Avete presente l'opinione di Giuseppe Cruciani riguardo agli ex-terroristi che rilasciano allegramente interviste, che partecipano, in qualità di oratori, a convegni, che tengono discorsi e "danno lezione" nelle università, eccetera?

Se non l'avete presente, vi vengo io in soccorso. L'opinione di Cruciani si può riassumere così: “Ma se ne stessero zitti, almeno per dignità”.

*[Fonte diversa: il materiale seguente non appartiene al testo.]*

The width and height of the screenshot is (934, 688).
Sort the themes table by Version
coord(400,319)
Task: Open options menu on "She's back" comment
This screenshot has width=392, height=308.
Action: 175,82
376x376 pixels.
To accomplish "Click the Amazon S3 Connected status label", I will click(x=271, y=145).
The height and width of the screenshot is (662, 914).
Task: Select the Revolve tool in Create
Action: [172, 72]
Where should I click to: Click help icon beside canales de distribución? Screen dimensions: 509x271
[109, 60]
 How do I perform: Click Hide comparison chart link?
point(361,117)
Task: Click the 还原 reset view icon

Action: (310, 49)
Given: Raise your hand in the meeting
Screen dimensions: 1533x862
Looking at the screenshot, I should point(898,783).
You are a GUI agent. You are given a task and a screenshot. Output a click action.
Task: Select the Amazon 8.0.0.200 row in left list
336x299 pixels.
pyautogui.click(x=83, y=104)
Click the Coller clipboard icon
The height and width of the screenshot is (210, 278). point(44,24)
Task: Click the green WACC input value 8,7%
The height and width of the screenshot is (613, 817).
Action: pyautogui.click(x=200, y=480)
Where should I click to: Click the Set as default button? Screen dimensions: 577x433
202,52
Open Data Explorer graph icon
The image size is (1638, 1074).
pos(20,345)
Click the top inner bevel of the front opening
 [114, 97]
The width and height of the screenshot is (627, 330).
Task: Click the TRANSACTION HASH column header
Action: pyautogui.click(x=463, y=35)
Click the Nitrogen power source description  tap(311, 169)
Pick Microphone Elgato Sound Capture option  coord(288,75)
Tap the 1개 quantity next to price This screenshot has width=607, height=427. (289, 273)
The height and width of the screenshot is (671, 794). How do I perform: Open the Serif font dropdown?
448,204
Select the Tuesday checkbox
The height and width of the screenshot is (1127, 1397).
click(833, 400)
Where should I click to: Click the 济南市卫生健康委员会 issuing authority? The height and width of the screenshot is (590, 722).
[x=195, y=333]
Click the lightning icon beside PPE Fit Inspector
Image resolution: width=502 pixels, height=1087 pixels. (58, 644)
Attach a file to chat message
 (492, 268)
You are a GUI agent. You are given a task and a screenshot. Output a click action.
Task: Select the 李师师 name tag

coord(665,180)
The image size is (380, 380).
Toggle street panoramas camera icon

Ecco, con le dovute proporzioni (non stiamo parlando di criminali violenti), questo è esattamente il sentimento che ho provato nell'ascoltare, sul tema della famigerata questione morale, l'intervento in diretta, alla Zanzara di ieri, di Gianni De Michelis e di alcuni stralci, letti da Cruciani, di un'intervista di Rino Formica.

A volte ritornano


A volte ritornano… Fantasmi di un passato, zombie, vampiri che sembrano non voler rassegnarsi al fatto di essere storia, rivendicando meriti e ragioni che esistono solo nel mondo immaginario che essi stessi si sono creati, una realtà virtuale dove si credono eroi incompresi e perseguitati, senza motivo, da un esercito di malvagi sanguinari.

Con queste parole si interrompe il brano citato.